**WHAT THIS TASK INVOLVES**
Filter the entries for the word "will". Copy each line that has it.
--- START ---
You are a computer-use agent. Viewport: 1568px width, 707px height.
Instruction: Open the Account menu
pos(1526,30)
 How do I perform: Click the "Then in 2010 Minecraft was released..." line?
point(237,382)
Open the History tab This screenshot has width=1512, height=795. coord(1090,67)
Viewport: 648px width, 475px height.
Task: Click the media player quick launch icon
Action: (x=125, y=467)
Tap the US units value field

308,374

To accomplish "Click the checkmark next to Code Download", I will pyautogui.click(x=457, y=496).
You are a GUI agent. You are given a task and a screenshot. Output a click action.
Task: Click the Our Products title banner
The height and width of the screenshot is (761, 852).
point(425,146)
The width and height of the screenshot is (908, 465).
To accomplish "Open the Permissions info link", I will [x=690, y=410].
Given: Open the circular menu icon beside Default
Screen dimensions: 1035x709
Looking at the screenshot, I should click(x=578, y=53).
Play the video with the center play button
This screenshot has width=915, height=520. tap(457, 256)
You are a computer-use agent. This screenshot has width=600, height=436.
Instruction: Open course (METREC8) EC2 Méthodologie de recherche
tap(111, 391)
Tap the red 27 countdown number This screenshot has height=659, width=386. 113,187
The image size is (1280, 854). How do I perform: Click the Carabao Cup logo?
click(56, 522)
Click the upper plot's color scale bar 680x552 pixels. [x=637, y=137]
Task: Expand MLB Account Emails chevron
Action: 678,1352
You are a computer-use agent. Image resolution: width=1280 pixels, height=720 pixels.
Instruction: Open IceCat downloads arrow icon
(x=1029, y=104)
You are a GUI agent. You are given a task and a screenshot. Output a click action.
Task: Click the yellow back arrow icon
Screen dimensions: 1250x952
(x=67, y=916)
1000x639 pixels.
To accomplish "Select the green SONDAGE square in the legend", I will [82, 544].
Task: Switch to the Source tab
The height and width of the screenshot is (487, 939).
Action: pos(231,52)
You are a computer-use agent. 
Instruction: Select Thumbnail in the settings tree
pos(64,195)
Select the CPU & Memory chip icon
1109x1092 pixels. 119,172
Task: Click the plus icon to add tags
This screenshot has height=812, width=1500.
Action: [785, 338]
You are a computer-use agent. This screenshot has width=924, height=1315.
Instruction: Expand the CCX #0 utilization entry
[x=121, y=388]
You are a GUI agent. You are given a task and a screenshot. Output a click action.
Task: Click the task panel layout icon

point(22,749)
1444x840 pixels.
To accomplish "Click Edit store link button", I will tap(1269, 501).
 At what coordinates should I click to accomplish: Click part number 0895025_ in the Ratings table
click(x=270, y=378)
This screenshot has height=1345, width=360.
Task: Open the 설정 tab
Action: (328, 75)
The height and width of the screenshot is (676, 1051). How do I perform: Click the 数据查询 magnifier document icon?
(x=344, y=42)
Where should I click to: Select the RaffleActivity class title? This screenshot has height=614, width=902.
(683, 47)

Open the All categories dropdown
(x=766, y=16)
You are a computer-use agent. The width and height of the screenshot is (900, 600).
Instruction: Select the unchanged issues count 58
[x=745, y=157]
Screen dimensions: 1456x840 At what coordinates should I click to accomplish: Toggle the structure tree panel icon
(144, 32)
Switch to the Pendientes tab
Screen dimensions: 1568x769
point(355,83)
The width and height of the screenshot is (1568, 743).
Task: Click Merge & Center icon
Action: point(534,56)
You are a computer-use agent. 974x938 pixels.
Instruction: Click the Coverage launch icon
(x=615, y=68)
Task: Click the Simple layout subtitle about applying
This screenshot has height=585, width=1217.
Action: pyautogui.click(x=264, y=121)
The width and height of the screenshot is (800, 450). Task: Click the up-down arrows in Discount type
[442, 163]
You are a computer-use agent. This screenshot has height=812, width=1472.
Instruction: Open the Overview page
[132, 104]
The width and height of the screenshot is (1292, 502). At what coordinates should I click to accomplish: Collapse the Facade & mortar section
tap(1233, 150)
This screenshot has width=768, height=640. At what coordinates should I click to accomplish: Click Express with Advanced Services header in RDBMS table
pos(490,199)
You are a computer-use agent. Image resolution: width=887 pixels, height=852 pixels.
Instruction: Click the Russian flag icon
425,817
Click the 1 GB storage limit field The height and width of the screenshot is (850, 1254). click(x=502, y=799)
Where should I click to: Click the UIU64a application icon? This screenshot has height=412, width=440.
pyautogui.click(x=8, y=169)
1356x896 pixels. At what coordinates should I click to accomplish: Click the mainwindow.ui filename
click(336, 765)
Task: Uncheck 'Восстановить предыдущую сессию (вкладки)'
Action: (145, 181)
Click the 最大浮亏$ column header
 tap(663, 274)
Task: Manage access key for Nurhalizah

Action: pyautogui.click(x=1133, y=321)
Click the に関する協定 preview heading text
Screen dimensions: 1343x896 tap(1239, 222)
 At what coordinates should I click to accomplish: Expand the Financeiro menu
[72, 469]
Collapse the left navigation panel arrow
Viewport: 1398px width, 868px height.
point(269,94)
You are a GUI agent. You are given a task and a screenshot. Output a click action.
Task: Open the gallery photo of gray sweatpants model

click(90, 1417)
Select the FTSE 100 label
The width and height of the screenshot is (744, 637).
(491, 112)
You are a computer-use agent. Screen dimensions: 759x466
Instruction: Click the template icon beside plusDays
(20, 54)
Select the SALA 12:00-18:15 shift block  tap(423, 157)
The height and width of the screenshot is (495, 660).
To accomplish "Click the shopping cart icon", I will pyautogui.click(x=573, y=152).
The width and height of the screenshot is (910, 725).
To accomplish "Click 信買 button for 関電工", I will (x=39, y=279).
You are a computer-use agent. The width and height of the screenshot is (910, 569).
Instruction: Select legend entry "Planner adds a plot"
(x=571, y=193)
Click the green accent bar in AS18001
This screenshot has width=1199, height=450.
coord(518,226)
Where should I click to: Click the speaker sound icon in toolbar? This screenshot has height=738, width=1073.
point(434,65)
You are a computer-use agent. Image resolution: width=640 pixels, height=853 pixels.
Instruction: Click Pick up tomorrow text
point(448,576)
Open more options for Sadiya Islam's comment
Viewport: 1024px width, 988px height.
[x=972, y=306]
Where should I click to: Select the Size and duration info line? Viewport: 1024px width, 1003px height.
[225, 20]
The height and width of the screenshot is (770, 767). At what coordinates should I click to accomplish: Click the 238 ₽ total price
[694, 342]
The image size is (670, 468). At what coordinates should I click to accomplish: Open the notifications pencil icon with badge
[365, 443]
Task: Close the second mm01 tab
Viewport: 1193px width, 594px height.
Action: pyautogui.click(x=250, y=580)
--- END ---
**SOLUTION TO THIS PROBLEM**
To accomplish "Click the checkmark next to Code Download", I will pyautogui.click(x=457, y=496).
To accomplish "Open the Permissions info link", I will [x=690, y=410].
To accomplish "Select the green SONDAGE square in the legend", I will [82, 544].
To accomplish "Click Edit store link button", I will tap(1269, 501).
To accomplish "Click the shopping cart icon", I will pyautogui.click(x=573, y=152).
To accomplish "Click 信買 button for 関電工", I will (x=39, y=279).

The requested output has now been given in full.